— PROBLEMA BREVE A —
Según el artículo, ¿durante qué celebración debía leerse la carta monitoria?

— ARTÍCULO —

El procedimiento comenzaba cuando el afectado demostraba ante la autoridad eclesiástica haber recurrido sin éxito a la justicia secular, efectuar la denuncia y reclamar el despacho de las cartas (véase figura 1). Como la mayor parte de las denuncias trataba sobre hurtos era preciso realizar un inventario de los bienes para determinar su valor total.34 En lo que concierne a las quejas expuestas por indios y negros esclavos contra los abusos de sus amos es posible que los querellantes acudieran ante la autoridad por intermediación de algún conocido, o cuando se suscitaba alguna visita pastoral debido a la lejanía de los obrajes y las haciendas de la sede episcopal.35 Una vez obtenido, el informe era entregado al obispo o juez eclesiástico, y se procedía a publicar una carta monitoria (véase figura 2)36 que debía ser leída durante la misa mayor, para exponer el agravio cometido y advertir que en determinado plazo los causantes del ultraje debían arrepentirse y devolver íntegramente lo robado so pena de excomunión mayor, lo que significaba que serían relegados, dependiendo de su contumacia, por tiempo indefinido de la comunidad católica y privados de los sacramentos. De modo similar a los edictos inquisitoriales, la lectura de la carta pretendía “mover” a la comunidad para que, en caso de saber algo, hiciese una pronta denuncia.37 Concluido el plazo se hacía un nuevo llamado mediante una carta de agravación que confirmaba como rebeldes a los acusados.38 Pasado el tiempo para desagraviar las acusaciones, y en caso de persistir en la insubordinación, “se procedería a su reagravación mediante una tercera carta (de Anathema) cuya sanción extrema se diferenciaba de los demás procedimientos disciplinarios […]”.39
FUENTE: AGN, Instituciones Coloniales, Indiferente Virreinal, Criminal, 1606, caja 2283, exp. 95, f. 5. Imagen reproducida con autorización del AGN.

— PROBLEMA BREVE B —
En las filas, sustituye "screenshot" por "screen capture" en el tramo que empieza con la línea que contiene "will (x=89, y=376)." y termina con la que contiene "I will point(1184,272).", ambas incluidas. Reproduce solo ese tramo, sin ningún otro cambio.

(Extracto del conjunto de datos)
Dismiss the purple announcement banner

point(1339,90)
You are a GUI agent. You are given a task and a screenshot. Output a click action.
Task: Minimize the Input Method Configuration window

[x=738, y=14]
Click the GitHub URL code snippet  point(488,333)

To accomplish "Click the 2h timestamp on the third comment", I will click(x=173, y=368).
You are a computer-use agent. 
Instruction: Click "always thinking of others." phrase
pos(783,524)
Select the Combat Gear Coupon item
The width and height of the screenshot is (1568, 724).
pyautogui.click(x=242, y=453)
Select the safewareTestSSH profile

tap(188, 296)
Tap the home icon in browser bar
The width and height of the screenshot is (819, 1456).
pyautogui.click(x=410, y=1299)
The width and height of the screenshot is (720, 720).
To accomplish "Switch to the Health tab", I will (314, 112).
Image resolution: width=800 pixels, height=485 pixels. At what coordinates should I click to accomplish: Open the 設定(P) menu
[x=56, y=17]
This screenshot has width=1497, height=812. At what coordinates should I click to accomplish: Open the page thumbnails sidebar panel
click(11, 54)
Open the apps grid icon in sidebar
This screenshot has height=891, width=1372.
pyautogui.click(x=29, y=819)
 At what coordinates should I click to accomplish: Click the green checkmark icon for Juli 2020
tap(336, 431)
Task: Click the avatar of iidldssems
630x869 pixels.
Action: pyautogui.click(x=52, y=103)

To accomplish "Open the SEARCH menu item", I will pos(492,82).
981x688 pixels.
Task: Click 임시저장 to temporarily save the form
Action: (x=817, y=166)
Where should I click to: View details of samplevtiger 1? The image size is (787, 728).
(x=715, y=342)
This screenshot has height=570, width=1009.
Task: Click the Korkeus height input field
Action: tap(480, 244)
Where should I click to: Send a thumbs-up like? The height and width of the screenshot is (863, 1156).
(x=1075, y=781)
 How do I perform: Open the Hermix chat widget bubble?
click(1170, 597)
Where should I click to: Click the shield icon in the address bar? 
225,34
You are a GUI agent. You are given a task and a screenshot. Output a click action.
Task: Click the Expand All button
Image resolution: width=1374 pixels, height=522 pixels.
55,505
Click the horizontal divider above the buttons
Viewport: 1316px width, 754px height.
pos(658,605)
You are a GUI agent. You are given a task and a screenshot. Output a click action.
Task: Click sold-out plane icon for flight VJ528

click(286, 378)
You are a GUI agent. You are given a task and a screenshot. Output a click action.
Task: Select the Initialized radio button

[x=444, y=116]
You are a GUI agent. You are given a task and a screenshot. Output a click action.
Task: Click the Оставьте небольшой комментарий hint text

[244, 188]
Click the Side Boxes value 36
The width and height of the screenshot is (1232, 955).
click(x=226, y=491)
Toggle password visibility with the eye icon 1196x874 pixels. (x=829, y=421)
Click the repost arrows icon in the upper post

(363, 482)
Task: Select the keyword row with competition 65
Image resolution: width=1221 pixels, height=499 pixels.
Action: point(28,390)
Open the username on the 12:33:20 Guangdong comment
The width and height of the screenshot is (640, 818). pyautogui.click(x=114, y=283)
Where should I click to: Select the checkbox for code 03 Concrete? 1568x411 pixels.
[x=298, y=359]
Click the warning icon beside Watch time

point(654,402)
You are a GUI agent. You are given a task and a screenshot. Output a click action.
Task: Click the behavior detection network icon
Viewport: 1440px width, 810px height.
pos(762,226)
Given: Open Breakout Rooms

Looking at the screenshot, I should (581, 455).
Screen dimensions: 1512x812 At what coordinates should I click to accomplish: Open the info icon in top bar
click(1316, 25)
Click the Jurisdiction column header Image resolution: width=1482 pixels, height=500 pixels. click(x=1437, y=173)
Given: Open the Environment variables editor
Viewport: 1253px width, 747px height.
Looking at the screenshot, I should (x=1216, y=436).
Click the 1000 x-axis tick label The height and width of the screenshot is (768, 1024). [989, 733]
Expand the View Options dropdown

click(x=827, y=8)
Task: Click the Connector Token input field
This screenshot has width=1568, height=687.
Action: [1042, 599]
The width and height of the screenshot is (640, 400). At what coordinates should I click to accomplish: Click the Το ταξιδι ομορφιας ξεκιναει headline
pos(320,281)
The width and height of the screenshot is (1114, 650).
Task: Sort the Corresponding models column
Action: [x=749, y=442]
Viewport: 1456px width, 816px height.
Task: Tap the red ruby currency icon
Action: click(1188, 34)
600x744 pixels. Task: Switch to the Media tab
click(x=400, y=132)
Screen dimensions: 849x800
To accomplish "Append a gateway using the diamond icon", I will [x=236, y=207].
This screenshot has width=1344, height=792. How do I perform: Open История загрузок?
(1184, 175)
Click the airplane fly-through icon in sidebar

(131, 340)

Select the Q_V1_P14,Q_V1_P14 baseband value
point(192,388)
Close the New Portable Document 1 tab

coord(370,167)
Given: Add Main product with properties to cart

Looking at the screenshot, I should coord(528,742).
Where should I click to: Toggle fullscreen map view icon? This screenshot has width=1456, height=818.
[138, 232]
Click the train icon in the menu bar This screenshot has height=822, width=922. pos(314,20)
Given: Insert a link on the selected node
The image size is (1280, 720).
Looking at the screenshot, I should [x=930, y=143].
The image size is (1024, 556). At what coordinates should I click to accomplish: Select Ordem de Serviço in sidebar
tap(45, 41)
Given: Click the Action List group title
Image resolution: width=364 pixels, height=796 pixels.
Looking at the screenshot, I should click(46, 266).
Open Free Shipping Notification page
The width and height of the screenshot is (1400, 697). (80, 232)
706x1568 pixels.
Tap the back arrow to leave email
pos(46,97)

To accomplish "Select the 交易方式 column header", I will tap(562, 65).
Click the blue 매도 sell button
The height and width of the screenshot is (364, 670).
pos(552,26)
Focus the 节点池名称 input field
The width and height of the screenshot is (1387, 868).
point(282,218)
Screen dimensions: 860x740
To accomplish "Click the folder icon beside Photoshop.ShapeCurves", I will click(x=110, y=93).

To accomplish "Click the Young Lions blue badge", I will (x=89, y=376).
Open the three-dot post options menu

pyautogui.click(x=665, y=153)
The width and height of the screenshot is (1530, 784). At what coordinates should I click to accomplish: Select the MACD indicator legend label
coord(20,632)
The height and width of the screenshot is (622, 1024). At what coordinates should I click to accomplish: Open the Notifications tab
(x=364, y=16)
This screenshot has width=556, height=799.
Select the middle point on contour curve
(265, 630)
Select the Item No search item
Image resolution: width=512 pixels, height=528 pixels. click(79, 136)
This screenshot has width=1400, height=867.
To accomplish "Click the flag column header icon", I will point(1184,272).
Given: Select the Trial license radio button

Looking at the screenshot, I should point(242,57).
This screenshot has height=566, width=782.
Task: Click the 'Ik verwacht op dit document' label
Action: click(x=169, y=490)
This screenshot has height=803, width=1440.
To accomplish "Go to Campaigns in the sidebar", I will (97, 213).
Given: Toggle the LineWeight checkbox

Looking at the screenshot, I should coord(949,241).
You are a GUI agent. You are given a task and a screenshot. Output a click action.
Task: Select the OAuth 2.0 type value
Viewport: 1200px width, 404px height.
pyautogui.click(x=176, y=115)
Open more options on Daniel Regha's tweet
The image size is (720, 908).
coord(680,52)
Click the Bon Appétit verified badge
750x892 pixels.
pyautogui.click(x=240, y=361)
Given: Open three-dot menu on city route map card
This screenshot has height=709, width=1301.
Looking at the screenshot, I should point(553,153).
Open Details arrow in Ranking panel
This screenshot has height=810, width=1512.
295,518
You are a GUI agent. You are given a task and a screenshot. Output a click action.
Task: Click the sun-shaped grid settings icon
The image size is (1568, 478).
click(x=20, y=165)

— SOLUCIÓN DESARROLLADA A —
Durante la misa mayor.

— SOLUCIÓN DESARROLLADA B —
To accomplish "Click the Young Lions blue badge", I will (x=89, y=376).
Open the three-dot post options menu

pyautogui.click(x=665, y=153)
The width and height of the screen capture is (1530, 784). At what coordinates should I click to accomplish: Select the MACD indicator legend label
coord(20,632)
The height and width of the screen capture is (622, 1024). At what coordinates should I click to accomplish: Open the Notifications tab
(x=364, y=16)
This screen capture has width=556, height=799.
Select the middle point on contour curve
(265, 630)
Select the Item No search item
Image resolution: width=512 pixels, height=528 pixels. click(79, 136)
This screen capture has width=1400, height=867.
To accomplish "Click the flag column header icon", I will point(1184,272).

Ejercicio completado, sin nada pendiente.